Venezuela's news media sound alarm over Chavez move to regulate programming
Wednesday, May 28, 2003
(05-28) 22:45 PDT (AP) --
CHRISTOPHER TOOTHAKER
<a href=www.sfgate.com>Associated Press Writer
CARACAS, Venezuela (AP) -- No live coverage of political violence. Limited daytime newscasts about terror attacks. No radio stations devoted exclusively to rock or other "foreign" music.
Venezuela's news executives say all this could happen if President Hugo Chavez succeeds in enacting a law that imposes harsh restrictions on what and when Venezuelan television and radio stations can broadcast.
Ruling party lawmakers defend the proposed law, saying it will protect children from violence and end what they call "selective censorship" by the news media, which they accuse of supporting the opposition. The also contend it will make broadcasters accountable to citizens.
"This project is a weapon to defend us as a people and guarantee public freedoms," said Juan Barreto, a member of the committee which drafted the bill and a journalism professor at the Central University of Venezuela.

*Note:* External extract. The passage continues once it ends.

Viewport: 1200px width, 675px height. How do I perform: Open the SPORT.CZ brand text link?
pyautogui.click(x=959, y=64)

It upholds "freedom of expression, which doesn't belong only to channels and journalists but also to the people," he said.
Many press rights advocates, however, disagree. They say the law, now before the Chavez-dominated Congress, will allow an increasingly authoritarian government to silence opposition ahead of a possible recall vote on Chavez's presidency.

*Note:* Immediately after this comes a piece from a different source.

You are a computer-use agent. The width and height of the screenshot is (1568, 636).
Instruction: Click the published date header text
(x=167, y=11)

Chavez designed the Law for Social Responsibility in Radio and Television to bring "the news media to its knees," said Victor Ferreres, president of Venevision television.
"We would have to broadcast a blank screen and ignore almost everything that is occurring in the news" to comply with the law, Ferreres claimed.
Chavez has long accused Venezuela's news media of conspiring to topple him. Most broadcasters slanted coverage of a brief 2002 coup against Chavez, and many supported an opposition general strike this year.
Among other provisions, the law would ban "rude" and "vulgar" language; prohibit images and sounds related to alcohol and drug consumption, gambling and sex; and ban "psychological" or physical violence, all between 7 a.m. to 7 p.m.
Similar limits would apply to early morning and evening newscasts.
Sixty percent of all programming must be produced within Venezuela, and of that, more than half must be created by "independent producers" approved by Conatel, the state media watchdog.
Broadcasters say the law will allow censors hand-picked by Chavez to crack down on the mostly opposition news media. Violators can be punished with $37,000 fines or have their broadcast licenses revoked.
Advertisers, too, can be held liable -- a provision critics say is meant to starve stations of publicity at a time when Venezuela's news media are confronting an economic crisis.
Congress is expected to pass the bill by simple majority vote within weeks. Six of nine members of a committee to enforce the law would be appointed by Chavez.
"If there is a terrorist attack this morning, I'd have to tell listeners we have to wait to inform them during the news at 11 (p.m.) because it could be labeled 'violent content,"' said Leopoldo Castillo, a talk show host with Globovision television news channel.
Deputy Willian Lara, a Chavez confidante, said the law won't stop TV and radio from broadcasting news.
"The news can be reported like it is now, only the grotesque images are restricted," he said.
Critics are wary.
The legislation "is completely incompatible with international standards" of press freedoms, said Jose Vivanco, executive director of the Americas Division of Human Rights Watch. Definitions are so cloudy that some of Venezuela's prized daytime soap operas could be banned, he said.
Opposition groups pushing for a referendum on Chavez's presidency later this year are organizing marches against the law.
A leftist former army paratrooper, Chavez was elected in 1998 and re-elected to a six-year term in 2000.